Verilen metin
# # # # #

SELAMİ TURGUT GENÇ

SELAMİ TURGUT GENÇ

İŞİN İÇYÜZÜ / 'PÖSTEKİ SİYASETİ' ŞİFRELERİ..

“Yeni Gün” gazetesi, (1918-1923) yılları arasında Cumhuriyete geçiş döneminde, Milli 

Mücadele ruhunu yüreklendiren önemiyle tarihimizde onurlu bir isim taşır.

Kurtuluş savaşının amaç ve ilkelerini iletmekte bir dünya sesi olan bu gazete, 

Cumhuriyetin ilanında ismini “Cumhuriyet”e çevirmiştir. Osmanlı’nın mütareke ve 

Cumhuriyetin ilanı arasındaki süresinin görüntülerine tanık bir gazetedir.

“Yeni Gün” gazetesinin Kurtuluş Savaşındaki tarihi işlevi,Hacettepe Üniversitesinde 

doktora tezine kaynak olmuştur. Savaşta ve barışta önemli yükümlülükleri görünen “Yeni 

Gün” gazetesi, 20 Haziran 1969 yılında, bir genç yürek, Cumhuriyet ve Ay-Yıldızlı Bayrak 

sevdalısı Engin Köklüçınar’ın girişimiyle yayın hayatına kavuşmuştur.

“Yeni Gün” gazetesinin bu tarihi dokusunu içime sindirdiğim için yeri geldiğinde arka 

plandaki tarihi gerçeklere dokunuyorum.

Gazetelerin okur etkinliği ne olursa olsun, bir söz ağızdan çıktığında, yahut kalemin 

ucundan döküldüğünde, gerçekçilik gün ışığı gibi, en karanlık dileklerden bile sızar. Öyle 

dönemler olur ki, okunmaz dediğimiz gazeteler, gündeme getirdiği haberlerle sosyal 

medyanın dilinde çalkalanır. Fikrin önemi, gazetelerin büyüklüğünden küçüklüğünden güç 

kazanmaz. Fikir, düştüğü yerde çığ gibi büyür, yuvarlanır.

Medyamızda, gelinen aşamaların hangi gazetede “piyango değeri” kazanacağını önceden 

kestirmek pek mümkün olmaz. İletişim yapısının farklı nedenleri vardır. Önemli iletişimler 

hep “kör noktalardan” doğar.

# # # # #

Alıntılanan veriler
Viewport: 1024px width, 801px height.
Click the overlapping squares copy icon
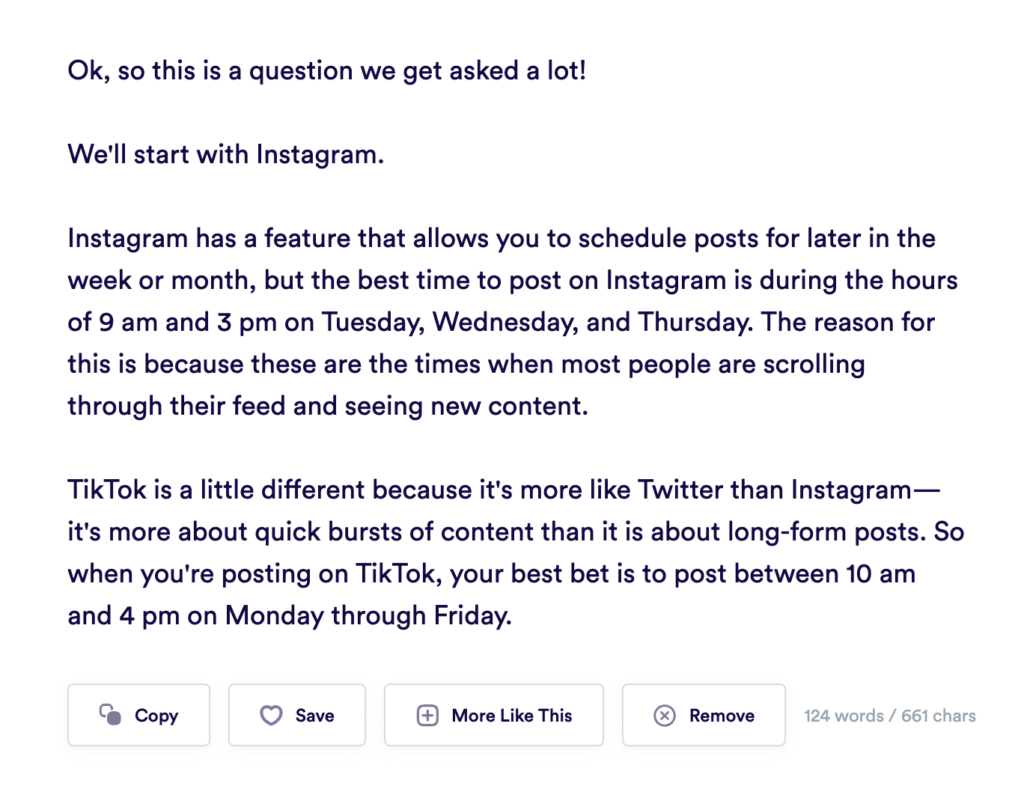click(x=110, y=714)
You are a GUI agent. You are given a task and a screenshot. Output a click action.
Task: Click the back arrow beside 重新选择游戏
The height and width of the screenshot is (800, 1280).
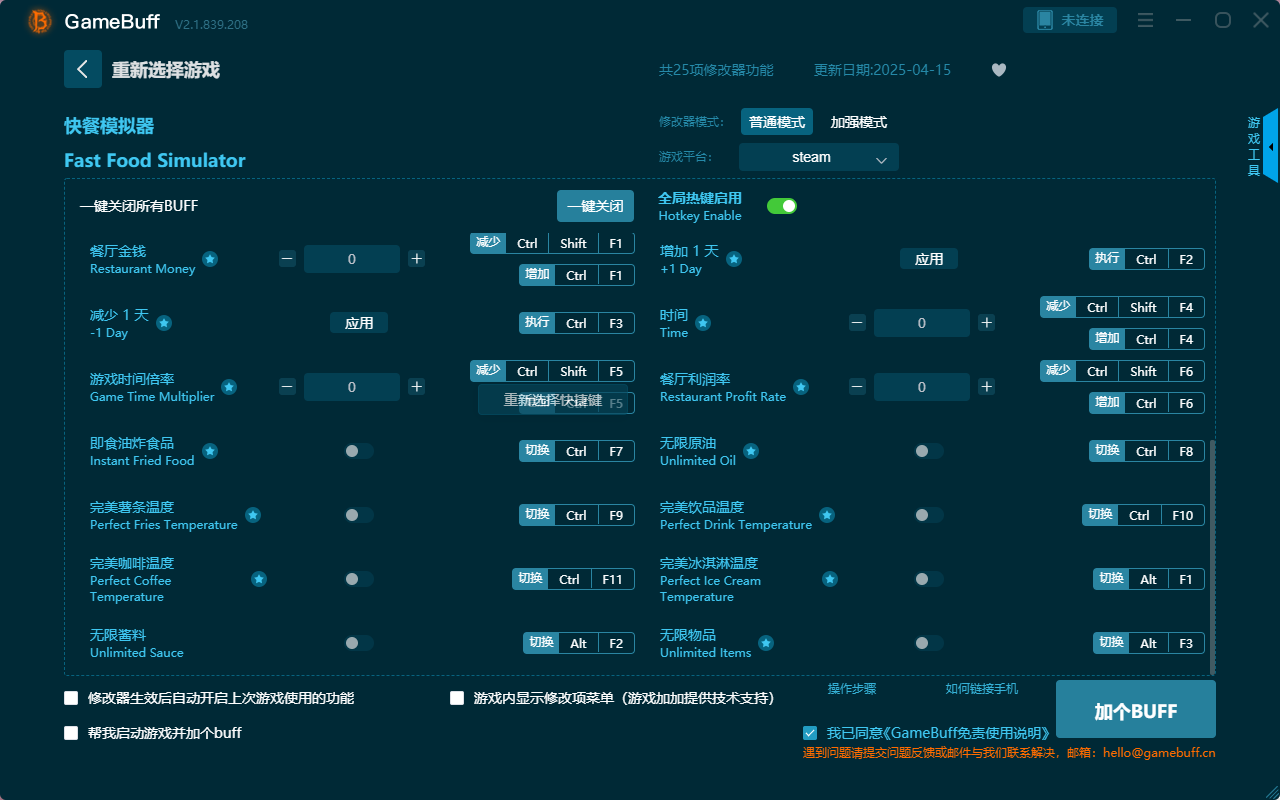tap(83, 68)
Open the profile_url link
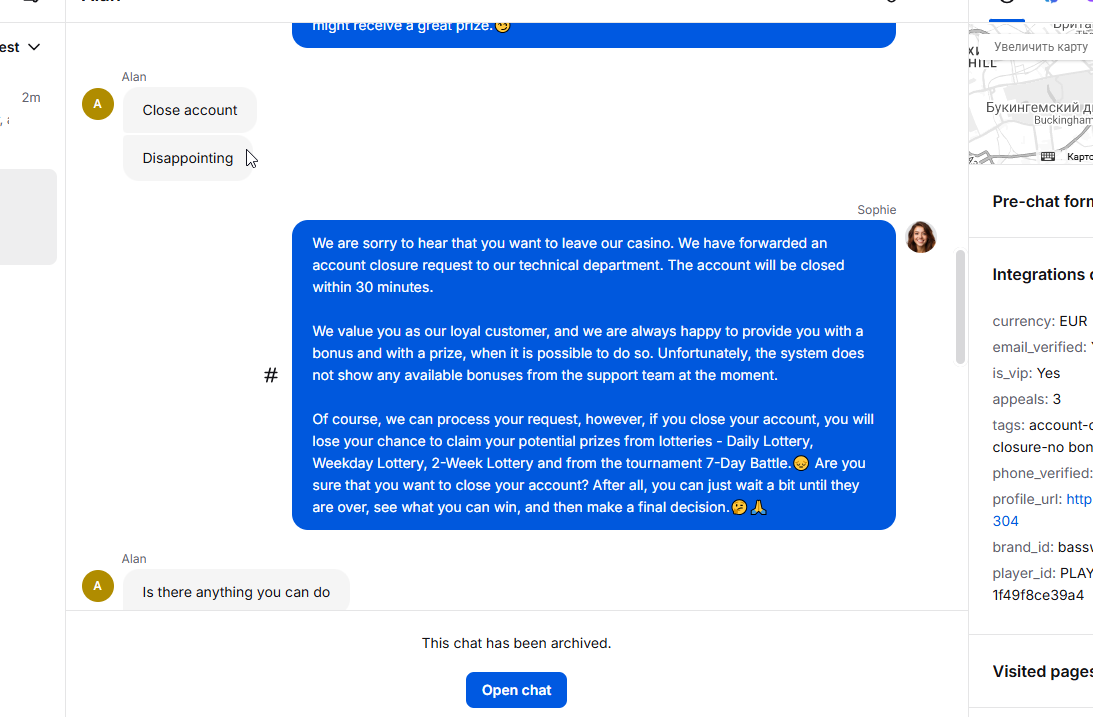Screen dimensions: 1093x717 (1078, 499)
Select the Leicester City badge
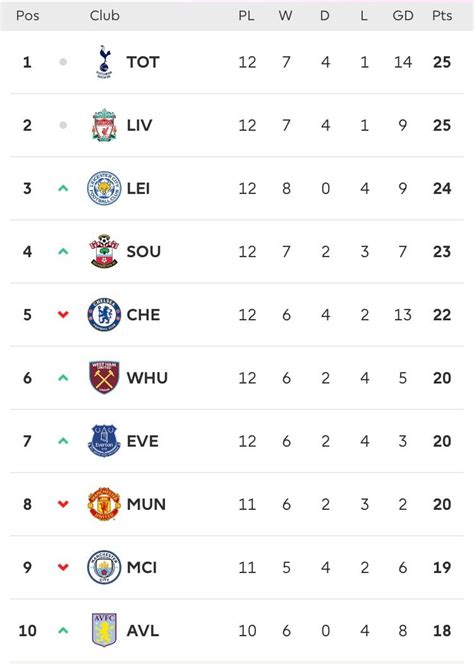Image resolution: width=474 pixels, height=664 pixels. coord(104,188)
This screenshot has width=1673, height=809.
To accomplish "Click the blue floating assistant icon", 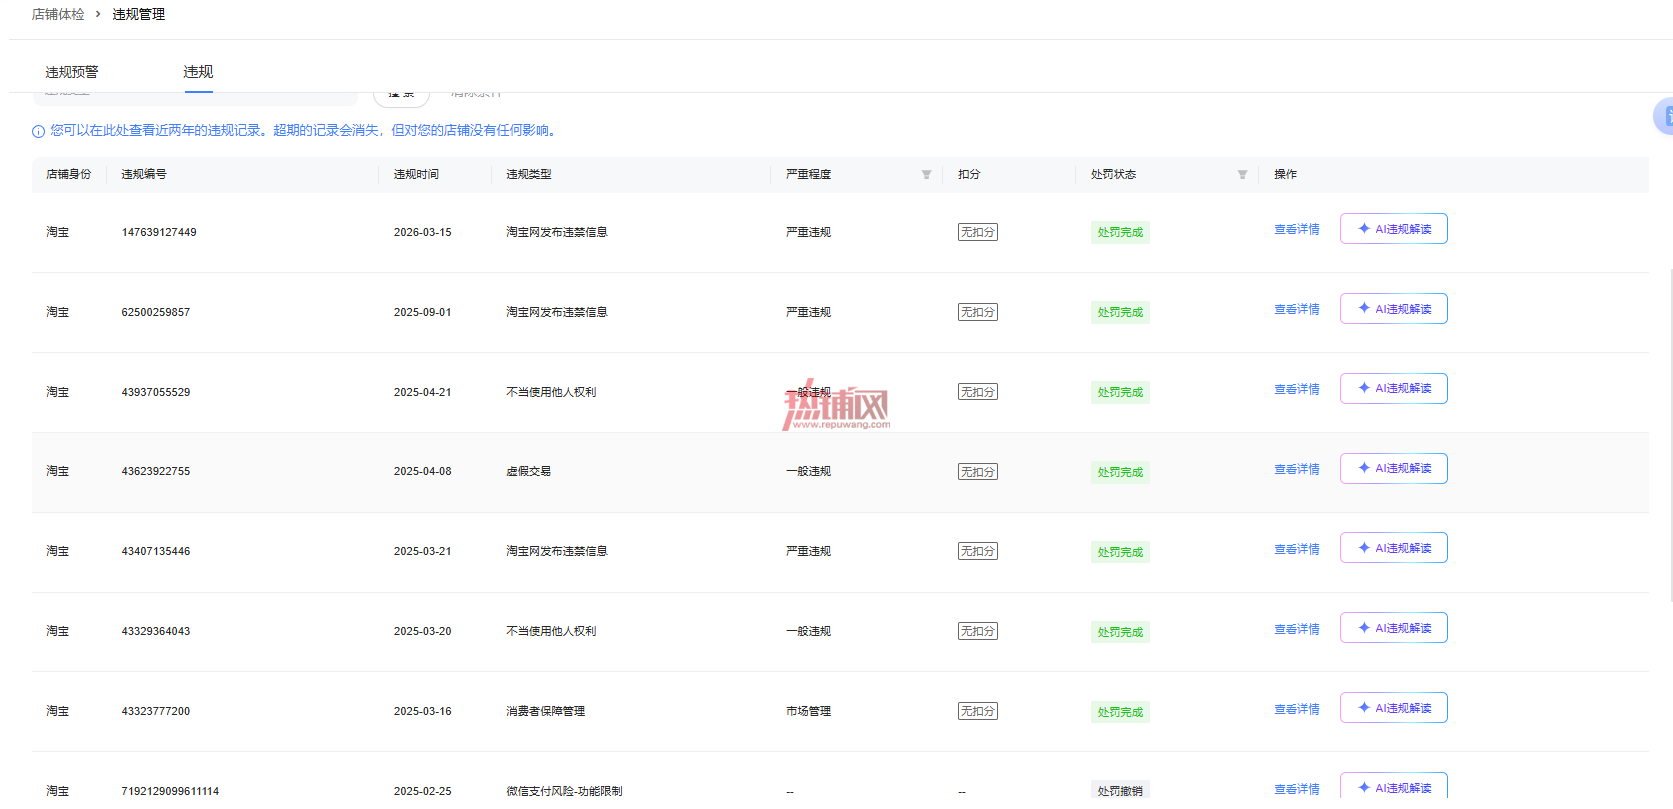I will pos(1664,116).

# # # # #

Görevin amacı
Yeni Gün gazetesi üzerine verilen metne göre aşağıdaki ifadelerin her biri için evet ya da hayır deyin ve kararı belirleyen sözleri metinden değiştirmeden alıntılayın.
(a) Gazete, Cumhuriyetin ilanıyla birlikte adını değiştirmiştir.
(b) Gazete, 1969'da Hacettepe Üniversitesinin girişimiyle yeniden yayına başlamıştır.
(c) Bir fikrin önemi, onu yayımlayan gazetenin büyüklüğüne bağlıdır.
Yalnızca metinden yararlanın.

Alıştırmanın sonucu
(a) Evet: "Cumhuriyetin ilanında ismini “Cumhuriyet”e çevirmiştir"
(b) Hayır: "Engin Köklüçınar’ın girişimiyle yayın hayatına kavuşmuştur"
(c) Hayır: "Fikrin önemi, gazetelerin büyüklüğünden küçüklüğünden güç kazanmaz"